The needed output is the run of lines below from the one containing "The image size is (980, 466)." through the one containing "Magazyn główny value", copied exactly and free of pictures.
-------- DATASET CONTENT --------
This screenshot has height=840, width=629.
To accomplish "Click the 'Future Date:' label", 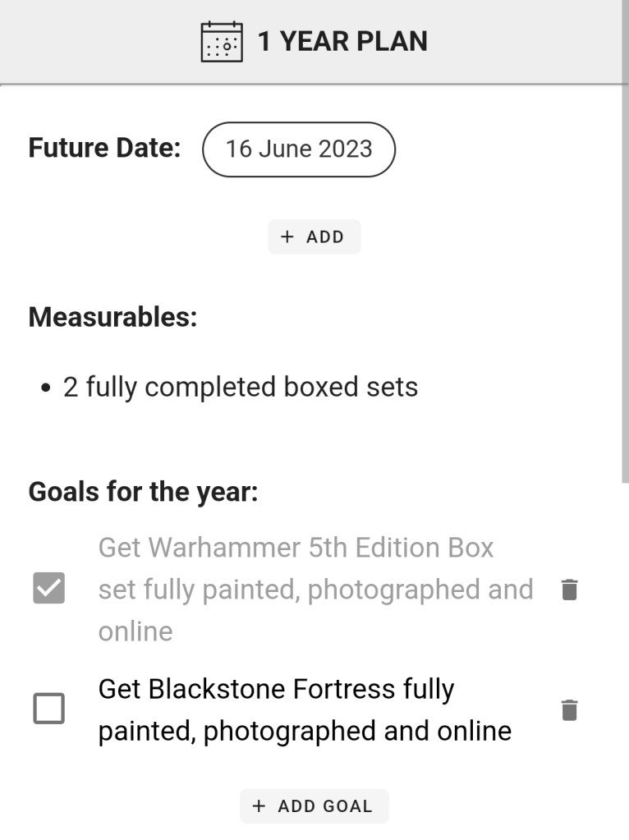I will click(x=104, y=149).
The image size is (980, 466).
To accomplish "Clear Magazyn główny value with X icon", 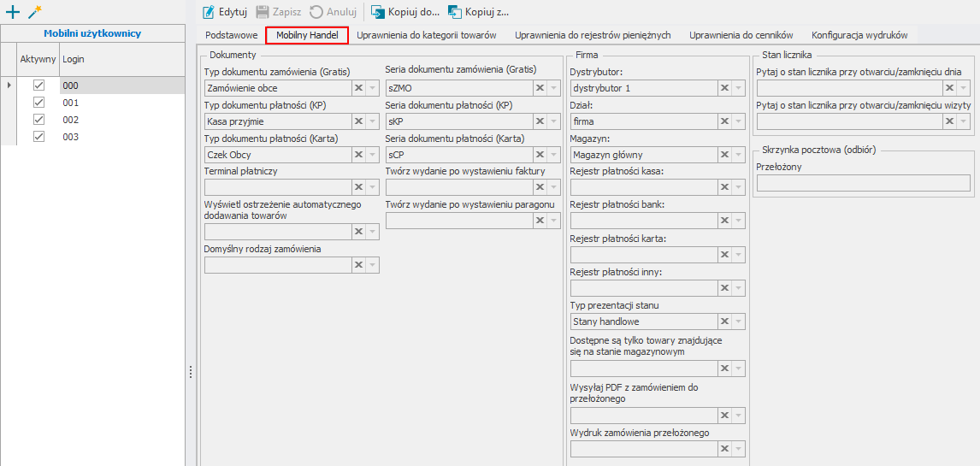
--------
-------- DATASET CONTENT --------
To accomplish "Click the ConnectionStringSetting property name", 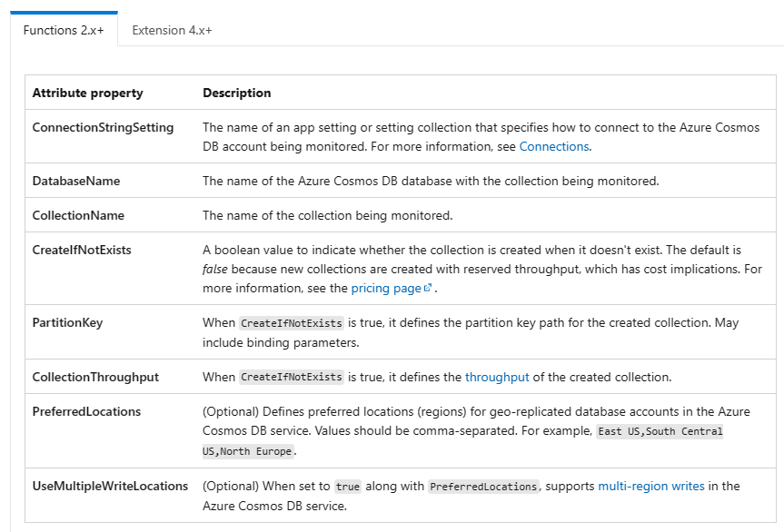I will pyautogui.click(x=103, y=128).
--------
__EXERCISE ANSWER__
The image size is (980, 466).
To accomplish "Clear Magazyn główny value with X icon", 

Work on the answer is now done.